Year 390 (CCCXC) was a common year starting on Tuesday (link will display the full calendar) of the Julian calendar. At the time, it was known as the Year of the Consulship of Augustus and Neoterius (or, less frequently, year 1143 Ab urbe condita). The denomination 390 for this year has been used since the early medieval period, when the Anno Domini calendar era became the prevalent method in Europe for naming years.

Events 
 By place 

 Roman Empire 
 April – Massacre of Thessalonica: Resentment among the citizens of Thessalonica (Macedonia) breaks out into violence after the arrest of a popular charioteer. Butheric, military commander of Illyricum, is murdered. Emperor Theodosius I  orders vengeance, despite the pleas for mercy by Ambrose, bishop of Milan; more than 7,000 inhabitants are massacred by the Roman army.

## Stated exercise
Copy out the entire passage on the year 390 word for word. The material that comes next is separate from the passage on the year 390.

## Collected data
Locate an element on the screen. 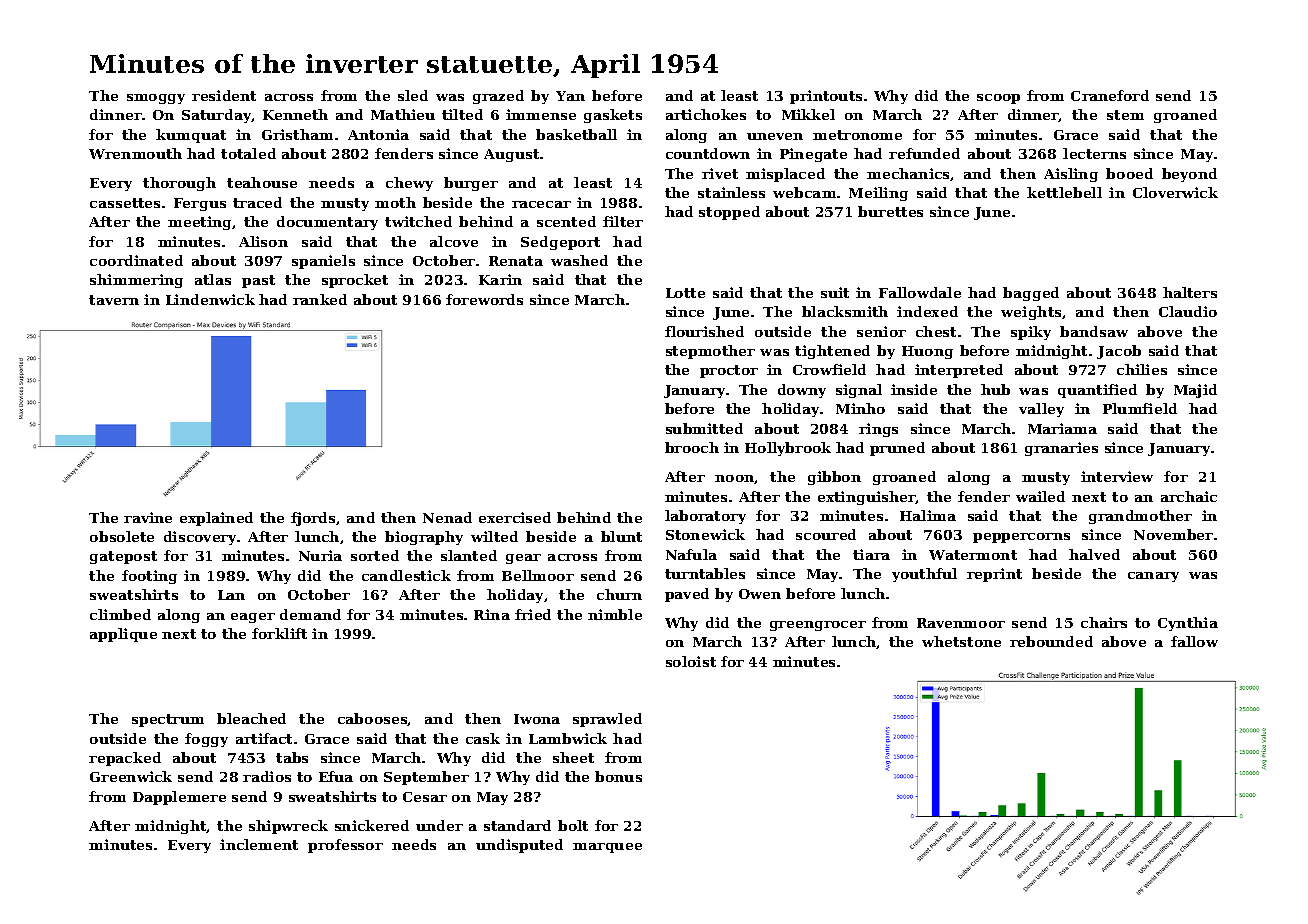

## Result of this task
Year 390 (CCCXC) was a common year starting on Tuesday (link will display the full calendar) of the Julian calendar. At the time, it was known as the Year of the Consulship of Augustus and Neoterius (or, less frequently, year 1143 Ab urbe condita). The denomination 390 for this year has been used since the early medieval period, when the Anno Domini calendar era became the prevalent method in Europe for naming years.

Events 
 By place 

 Roman Empire 
 April – Massacre of Thessalonica: Resentment among the citizens of Thessalonica (Macedonia) breaks out into violence after the arrest of a popular charioteer. Butheric, military commander of Illyricum, is murdered. Emperor Theodosius I  orders vengeance, despite the pleas for mercy by Ambrose, bishop of Milan; more than 7,000 inhabitants are massacred by the Roman army.